Stored records
§

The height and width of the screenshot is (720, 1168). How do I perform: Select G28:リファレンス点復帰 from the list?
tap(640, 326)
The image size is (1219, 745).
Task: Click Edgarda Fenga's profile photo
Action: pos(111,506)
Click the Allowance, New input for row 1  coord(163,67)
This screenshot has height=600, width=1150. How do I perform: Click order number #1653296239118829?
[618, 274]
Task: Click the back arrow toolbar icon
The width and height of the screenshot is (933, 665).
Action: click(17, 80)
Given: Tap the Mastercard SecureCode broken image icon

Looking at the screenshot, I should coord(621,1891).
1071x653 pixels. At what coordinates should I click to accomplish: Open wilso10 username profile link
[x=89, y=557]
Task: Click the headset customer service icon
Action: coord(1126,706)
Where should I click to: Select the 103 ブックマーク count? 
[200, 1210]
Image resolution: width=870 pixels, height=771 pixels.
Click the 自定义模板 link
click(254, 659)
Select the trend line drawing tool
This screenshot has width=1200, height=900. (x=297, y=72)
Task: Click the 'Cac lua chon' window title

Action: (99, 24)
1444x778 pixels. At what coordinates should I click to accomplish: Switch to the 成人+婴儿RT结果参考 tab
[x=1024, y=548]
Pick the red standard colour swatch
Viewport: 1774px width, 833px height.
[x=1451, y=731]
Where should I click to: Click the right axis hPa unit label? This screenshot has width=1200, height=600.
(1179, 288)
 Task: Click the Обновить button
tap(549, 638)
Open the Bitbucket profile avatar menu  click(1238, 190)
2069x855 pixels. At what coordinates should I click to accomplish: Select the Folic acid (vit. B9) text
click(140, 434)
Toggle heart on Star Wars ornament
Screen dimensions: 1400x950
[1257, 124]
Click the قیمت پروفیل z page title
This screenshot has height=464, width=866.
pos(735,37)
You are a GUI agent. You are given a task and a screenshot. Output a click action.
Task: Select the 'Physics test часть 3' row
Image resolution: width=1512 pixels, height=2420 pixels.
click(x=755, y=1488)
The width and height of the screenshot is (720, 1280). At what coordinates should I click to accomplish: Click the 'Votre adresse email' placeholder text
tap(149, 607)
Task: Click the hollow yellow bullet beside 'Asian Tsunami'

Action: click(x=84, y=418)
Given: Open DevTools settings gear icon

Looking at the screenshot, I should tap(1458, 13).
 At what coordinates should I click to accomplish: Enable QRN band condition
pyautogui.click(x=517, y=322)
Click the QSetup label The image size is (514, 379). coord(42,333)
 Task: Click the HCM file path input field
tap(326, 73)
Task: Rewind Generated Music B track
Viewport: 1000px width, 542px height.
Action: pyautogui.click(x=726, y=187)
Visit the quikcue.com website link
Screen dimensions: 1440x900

§

--- Your objective ---
Exactly as shown above, return every record.

--- Written solution ---
The height and width of the screenshot is (720, 1168). How do I perform: Select G28:リファレンス点復帰 from the list?
tap(640, 326)
The image size is (1219, 745).
Task: Click Edgarda Fenga's profile photo
Action: pos(111,506)
Click the Allowance, New input for row 1  coord(163,67)
This screenshot has height=600, width=1150. How do I perform: Click order number #1653296239118829?
[618, 274]
Task: Click the back arrow toolbar icon
The width and height of the screenshot is (933, 665).
Action: click(17, 80)
Given: Tap the Mastercard SecureCode broken image icon

Looking at the screenshot, I should coord(621,1891).
1071x653 pixels. At what coordinates should I click to accomplish: Open wilso10 username profile link
[x=89, y=557]
Task: Click the headset customer service icon
Action: coord(1126,706)
Where should I click to: Select the 103 ブックマーク count? 
[200, 1210]
Image resolution: width=870 pixels, height=771 pixels.
Click the 自定义模板 link
click(254, 659)
Select the trend line drawing tool
This screenshot has width=1200, height=900. (x=297, y=72)
Task: Click the 'Cac lua chon' window title

Action: (99, 24)
1444x778 pixels. At what coordinates should I click to accomplish: Switch to the 成人+婴儿RT结果参考 tab
[x=1024, y=548]
Pick the red standard colour swatch
Viewport: 1774px width, 833px height.
[x=1451, y=731]
Where should I click to: Click the right axis hPa unit label? This screenshot has width=1200, height=600.
(1179, 288)
 Task: Click the Обновить button
tap(549, 638)
Open the Bitbucket profile avatar menu  click(1238, 190)
2069x855 pixels. At what coordinates should I click to accomplish: Select the Folic acid (vit. B9) text
click(140, 434)
Toggle heart on Star Wars ornament
Screen dimensions: 1400x950
[1257, 124]
Click the قیمت پروفیل z page title
This screenshot has height=464, width=866.
pos(735,37)
You are a GUI agent. You are given a task and a screenshot. Output a click action.
Task: Select the 'Physics test часть 3' row
Image resolution: width=1512 pixels, height=2420 pixels.
click(x=755, y=1488)
The width and height of the screenshot is (720, 1280). At what coordinates should I click to accomplish: Click the 'Votre adresse email' placeholder text
tap(149, 607)
Task: Click the hollow yellow bullet beside 'Asian Tsunami'

Action: click(x=84, y=418)
Given: Open DevTools settings gear icon

Looking at the screenshot, I should tap(1458, 13).
 At what coordinates should I click to accomplish: Enable QRN band condition
pyautogui.click(x=517, y=322)
Click the QSetup label The image size is (514, 379). coord(42,333)
 Task: Click the HCM file path input field
tap(326, 73)
Task: Rewind Generated Music B track
Viewport: 1000px width, 542px height.
Action: pyautogui.click(x=726, y=187)
Visit the quikcue.com website link
Screen dimensions: 1440x900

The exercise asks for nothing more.